On January 17, 2013, the Federal Trade Commission (FTC) issued a report revealing an increase in “pay-for-delay” or “reverse-payment” patent settlements between brand-name pharmaceutical companies and their generic counterparts
These controversial settlements typically involve a brand-name drug manufacturer who is granted a drug patent which gives the company the exclusive right to sell the drug for up to 20 years, depending on the type of drug. The patent is then challenged by a generic rival. Rather than risk losing their patent monopoly on account of a judgment holding that the patent is invalid or would not be infringed by the generic competitor, the brand-name competitor settles with the generic rival by promising them a percentage of their (often massive) profits in exchange for the generic’s agreement to drop the challenge. Typically, the generic rival agrees not market an authorized generic drug within the brand-name competitor’s exclusivity period.
The Third Circuit, on the other hand, found such arrangements to be presumptively anti-competitive under the “quick look” rule of reason analysis because they closely resemble horizontal agreements to suppress competition that have previously been condemned under antitrust laws.
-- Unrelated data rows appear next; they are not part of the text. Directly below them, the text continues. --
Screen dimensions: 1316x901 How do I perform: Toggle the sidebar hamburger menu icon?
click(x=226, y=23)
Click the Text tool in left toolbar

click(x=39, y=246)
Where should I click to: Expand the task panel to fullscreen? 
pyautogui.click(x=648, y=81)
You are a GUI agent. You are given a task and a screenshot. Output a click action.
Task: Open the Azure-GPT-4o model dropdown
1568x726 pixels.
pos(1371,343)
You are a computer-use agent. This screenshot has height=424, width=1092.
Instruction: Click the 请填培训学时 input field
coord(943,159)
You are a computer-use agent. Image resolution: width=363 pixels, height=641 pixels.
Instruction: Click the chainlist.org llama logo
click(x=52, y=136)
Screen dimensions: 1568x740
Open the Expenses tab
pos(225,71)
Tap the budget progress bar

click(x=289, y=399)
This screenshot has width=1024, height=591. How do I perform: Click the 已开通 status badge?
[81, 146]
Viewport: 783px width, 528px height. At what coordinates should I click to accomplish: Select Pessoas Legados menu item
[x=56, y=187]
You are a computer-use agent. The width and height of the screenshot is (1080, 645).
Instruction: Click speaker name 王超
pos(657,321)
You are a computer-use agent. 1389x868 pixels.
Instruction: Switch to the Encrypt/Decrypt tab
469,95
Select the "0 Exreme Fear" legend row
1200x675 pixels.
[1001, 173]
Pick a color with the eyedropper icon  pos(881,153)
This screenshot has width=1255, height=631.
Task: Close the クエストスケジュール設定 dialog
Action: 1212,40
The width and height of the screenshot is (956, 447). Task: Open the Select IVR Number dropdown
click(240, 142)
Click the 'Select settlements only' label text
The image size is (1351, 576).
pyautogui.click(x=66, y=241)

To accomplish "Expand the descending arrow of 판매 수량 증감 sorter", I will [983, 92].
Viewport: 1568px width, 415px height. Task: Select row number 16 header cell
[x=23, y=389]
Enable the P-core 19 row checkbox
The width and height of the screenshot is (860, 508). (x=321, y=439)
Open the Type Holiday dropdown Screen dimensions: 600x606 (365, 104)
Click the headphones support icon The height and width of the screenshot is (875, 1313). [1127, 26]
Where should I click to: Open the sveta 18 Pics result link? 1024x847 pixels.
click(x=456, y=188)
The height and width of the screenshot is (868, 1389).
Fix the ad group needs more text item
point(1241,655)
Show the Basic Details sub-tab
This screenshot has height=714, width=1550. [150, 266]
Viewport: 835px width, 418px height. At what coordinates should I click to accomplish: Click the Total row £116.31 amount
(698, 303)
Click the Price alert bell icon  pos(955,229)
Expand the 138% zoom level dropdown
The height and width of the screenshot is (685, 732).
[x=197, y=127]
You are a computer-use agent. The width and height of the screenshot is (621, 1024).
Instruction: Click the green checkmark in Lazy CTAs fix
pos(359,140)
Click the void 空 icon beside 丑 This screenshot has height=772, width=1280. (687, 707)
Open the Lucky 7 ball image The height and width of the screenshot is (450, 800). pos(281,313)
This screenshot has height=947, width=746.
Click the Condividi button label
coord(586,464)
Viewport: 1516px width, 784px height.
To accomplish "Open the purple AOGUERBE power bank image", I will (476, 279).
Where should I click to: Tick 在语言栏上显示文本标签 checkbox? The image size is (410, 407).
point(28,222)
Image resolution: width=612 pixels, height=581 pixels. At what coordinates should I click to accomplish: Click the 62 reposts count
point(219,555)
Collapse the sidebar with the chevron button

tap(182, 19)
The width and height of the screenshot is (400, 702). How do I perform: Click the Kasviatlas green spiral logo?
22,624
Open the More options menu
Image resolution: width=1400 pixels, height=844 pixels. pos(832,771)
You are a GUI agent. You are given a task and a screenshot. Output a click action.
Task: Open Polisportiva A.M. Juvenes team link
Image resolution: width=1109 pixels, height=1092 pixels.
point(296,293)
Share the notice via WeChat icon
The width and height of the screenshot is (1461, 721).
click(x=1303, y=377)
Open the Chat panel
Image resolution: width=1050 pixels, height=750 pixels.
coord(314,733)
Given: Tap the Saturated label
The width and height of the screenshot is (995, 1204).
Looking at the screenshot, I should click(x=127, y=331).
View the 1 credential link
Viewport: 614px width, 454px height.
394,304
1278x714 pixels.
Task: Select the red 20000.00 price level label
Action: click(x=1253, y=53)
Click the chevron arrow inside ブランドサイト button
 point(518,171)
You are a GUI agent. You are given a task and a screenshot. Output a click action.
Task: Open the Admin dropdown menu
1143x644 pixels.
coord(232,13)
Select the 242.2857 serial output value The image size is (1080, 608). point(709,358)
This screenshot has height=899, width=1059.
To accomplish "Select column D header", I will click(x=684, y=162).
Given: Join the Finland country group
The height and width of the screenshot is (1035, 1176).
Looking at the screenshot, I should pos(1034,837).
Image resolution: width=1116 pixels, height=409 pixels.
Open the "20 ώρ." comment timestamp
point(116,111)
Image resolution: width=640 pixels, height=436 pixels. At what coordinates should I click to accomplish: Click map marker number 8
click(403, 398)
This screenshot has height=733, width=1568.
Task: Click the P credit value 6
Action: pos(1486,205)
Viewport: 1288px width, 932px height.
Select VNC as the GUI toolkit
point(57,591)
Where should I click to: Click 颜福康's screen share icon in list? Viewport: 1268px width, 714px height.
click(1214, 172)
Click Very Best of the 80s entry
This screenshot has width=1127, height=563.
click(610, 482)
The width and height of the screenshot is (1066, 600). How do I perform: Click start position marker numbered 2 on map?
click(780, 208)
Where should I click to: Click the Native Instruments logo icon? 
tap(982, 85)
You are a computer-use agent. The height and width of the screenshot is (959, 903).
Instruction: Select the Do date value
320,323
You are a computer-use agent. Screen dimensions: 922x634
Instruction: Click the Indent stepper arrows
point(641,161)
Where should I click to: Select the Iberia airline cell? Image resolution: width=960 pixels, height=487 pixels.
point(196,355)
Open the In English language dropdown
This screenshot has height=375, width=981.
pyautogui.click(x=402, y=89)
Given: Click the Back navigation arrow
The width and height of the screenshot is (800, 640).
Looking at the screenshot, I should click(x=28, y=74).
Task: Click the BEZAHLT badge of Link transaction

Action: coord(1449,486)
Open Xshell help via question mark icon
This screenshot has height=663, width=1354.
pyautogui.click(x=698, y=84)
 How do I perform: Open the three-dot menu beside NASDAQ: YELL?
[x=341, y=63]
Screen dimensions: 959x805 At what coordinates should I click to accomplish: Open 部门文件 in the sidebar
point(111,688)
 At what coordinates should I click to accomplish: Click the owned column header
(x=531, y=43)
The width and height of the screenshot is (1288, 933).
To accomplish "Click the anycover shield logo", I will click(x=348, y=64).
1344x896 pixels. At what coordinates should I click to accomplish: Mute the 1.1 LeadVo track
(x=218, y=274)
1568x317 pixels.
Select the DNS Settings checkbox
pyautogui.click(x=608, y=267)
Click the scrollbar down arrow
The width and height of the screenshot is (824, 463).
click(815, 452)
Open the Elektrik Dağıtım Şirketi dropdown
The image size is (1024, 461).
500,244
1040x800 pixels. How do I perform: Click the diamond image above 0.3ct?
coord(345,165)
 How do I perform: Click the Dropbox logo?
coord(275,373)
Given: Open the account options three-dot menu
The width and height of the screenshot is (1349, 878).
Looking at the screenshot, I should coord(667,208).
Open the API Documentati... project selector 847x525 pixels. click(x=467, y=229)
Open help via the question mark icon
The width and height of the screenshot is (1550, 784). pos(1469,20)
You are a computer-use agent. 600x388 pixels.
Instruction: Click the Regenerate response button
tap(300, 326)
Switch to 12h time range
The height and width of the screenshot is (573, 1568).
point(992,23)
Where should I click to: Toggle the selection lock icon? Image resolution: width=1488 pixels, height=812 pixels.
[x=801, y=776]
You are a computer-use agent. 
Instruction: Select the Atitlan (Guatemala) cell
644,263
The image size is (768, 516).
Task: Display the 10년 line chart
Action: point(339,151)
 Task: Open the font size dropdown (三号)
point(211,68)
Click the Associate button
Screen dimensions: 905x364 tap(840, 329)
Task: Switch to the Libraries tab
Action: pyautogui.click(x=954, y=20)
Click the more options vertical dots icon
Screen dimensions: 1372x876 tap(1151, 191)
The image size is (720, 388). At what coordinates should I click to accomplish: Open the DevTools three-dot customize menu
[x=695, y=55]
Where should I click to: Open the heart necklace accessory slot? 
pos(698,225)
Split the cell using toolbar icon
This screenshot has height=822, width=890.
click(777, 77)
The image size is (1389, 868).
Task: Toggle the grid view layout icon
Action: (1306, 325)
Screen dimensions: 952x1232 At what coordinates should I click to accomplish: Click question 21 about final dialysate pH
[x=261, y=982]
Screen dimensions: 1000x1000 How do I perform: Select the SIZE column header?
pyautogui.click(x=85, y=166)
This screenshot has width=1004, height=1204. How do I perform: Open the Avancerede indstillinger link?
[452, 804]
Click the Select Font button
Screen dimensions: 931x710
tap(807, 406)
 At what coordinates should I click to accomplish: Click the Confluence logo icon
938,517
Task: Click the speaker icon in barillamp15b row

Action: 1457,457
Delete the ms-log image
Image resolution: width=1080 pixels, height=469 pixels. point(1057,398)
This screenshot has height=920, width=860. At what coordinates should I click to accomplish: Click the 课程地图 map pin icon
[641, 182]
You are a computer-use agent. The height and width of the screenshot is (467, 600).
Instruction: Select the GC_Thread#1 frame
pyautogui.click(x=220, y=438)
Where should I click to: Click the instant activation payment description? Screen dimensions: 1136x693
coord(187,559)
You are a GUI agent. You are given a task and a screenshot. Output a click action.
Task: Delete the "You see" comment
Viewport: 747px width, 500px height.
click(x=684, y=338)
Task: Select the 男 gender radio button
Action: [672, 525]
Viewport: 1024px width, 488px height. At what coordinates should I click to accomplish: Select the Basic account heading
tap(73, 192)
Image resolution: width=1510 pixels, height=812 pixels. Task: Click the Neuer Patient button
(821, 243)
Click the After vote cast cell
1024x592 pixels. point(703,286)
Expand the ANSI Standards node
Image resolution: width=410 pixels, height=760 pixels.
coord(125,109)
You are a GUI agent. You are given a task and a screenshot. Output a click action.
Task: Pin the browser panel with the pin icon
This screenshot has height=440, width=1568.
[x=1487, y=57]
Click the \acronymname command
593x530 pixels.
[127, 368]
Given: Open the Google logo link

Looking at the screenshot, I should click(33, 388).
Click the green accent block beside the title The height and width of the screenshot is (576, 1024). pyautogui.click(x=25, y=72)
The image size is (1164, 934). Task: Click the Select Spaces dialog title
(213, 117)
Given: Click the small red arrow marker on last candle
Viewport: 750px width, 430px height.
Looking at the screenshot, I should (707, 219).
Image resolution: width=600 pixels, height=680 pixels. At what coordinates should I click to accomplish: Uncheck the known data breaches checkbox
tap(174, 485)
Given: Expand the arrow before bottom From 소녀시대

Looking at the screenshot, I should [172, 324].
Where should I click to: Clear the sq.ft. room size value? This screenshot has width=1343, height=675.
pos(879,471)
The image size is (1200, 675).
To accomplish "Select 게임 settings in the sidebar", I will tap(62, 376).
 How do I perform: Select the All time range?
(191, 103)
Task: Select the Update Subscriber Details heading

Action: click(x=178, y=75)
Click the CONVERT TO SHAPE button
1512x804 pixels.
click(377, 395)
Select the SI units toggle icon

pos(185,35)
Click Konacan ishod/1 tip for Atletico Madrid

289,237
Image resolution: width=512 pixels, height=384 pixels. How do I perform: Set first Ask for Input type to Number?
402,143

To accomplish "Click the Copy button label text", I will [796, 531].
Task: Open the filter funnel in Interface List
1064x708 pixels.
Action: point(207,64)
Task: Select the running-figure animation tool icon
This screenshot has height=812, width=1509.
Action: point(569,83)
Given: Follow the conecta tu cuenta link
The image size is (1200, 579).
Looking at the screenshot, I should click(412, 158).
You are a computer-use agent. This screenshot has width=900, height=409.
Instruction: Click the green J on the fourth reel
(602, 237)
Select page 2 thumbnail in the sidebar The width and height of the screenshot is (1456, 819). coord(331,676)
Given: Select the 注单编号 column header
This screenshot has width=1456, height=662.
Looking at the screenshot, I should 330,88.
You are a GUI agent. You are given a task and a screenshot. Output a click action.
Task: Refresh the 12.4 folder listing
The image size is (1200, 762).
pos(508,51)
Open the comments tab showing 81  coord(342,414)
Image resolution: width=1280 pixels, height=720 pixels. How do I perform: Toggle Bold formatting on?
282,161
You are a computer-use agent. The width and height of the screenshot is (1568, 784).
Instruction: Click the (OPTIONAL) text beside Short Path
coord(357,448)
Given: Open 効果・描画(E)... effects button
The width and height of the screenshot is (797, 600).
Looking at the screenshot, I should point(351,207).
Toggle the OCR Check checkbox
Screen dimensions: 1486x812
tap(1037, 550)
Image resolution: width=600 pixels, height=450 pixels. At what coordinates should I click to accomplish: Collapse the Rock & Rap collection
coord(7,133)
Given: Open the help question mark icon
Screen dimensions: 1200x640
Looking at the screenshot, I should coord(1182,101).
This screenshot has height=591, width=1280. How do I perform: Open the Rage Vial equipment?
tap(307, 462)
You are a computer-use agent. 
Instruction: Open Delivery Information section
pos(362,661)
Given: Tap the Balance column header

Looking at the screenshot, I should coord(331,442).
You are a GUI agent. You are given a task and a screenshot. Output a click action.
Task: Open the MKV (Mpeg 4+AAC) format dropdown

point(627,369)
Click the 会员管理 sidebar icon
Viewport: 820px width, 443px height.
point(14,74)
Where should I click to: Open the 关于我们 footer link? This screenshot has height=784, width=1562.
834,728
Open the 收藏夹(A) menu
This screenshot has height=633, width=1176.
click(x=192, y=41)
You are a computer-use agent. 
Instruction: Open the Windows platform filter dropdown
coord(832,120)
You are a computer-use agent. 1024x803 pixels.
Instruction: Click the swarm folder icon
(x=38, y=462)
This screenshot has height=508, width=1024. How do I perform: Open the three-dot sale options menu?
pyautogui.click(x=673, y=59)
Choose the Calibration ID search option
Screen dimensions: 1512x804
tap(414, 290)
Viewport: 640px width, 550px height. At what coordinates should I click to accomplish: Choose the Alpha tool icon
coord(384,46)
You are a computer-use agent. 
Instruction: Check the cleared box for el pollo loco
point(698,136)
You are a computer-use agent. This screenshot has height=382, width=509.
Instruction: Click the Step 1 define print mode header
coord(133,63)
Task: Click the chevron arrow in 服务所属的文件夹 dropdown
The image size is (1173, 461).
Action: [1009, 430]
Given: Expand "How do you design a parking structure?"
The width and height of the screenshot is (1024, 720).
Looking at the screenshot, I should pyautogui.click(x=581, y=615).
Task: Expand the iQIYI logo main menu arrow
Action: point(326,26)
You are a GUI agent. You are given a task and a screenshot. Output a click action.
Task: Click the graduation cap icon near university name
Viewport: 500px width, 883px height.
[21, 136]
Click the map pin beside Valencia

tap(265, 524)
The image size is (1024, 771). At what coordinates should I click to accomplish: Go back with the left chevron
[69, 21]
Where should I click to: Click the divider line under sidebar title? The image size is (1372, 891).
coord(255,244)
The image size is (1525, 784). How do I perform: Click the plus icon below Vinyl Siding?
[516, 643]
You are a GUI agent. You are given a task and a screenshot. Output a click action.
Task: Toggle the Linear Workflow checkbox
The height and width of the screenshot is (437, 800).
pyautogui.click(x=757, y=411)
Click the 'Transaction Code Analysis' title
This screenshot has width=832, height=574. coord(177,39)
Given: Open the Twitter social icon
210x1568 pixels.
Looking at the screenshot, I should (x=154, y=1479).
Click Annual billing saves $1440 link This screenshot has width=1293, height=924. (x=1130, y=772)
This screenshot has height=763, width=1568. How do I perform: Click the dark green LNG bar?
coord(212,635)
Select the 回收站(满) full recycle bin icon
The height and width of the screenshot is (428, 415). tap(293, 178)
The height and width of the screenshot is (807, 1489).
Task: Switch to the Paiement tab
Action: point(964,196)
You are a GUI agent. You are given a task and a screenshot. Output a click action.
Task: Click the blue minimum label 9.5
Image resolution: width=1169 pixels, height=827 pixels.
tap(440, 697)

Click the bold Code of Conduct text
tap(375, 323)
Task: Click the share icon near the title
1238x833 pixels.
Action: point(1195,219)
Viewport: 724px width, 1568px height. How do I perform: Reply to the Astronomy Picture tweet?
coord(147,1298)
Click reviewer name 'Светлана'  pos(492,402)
In December of 2012, the Supreme Court granted certiorari to resolve the circuit split in the case FTC v. Watson Pharmaceuticals. The issue taken up by the Court is “whether reverse-payment agreements are per se lawful unless the underlying patent litigation was a sham or the patent was obtained by fraud (as the court below held), or instead are presumptively anticompetitive and unlawful (as the Third Circuit has held).”
The American Medical Association (AMA) submitted an amicus brief urging the Supreme Court to overturn the U.S. Courts of Appeals upholding such agreements. In a released statement, AMA President Jeremy A. Lazarus, M.D. stated that “The AMA believes that pay-for-delay agreements undermine the balance between spurring innovation through the patent system and fostering competition through the development of generic drugs, pay-for-delay must stop to ensure the most cost-effective treatment options are available to patients.”
Also siding with the FTC and AMA is the new chair of the Senate's antitrust subcommittee Senator Amy Klobuchar (D-Minn.), who reintroduced a bill to eliminate pay-for-delay agreements which keep more affordable generic pharmaceuticals equivalents off the market.
Senator Klobuchar and co-sponsor Senator Chuck Grassley (R-Iowa) introduced similar legislation in 2010 that failed in part because of strong opposition from the drug industry, both branded and generic. The new bill cites the recent FTC report showing that the number of potential pay-for-delay agreements increased more than 40 percent in 2012.
Despite the introduction of this legislation, it is far more likely that the Supreme Court will have the ultimate say about the viability of “pay-for-delay” and “reverse-payment” patent settlements going forward. Oral argument in FTC v. Watson Pharmaceuticals took place on March 25, 2013.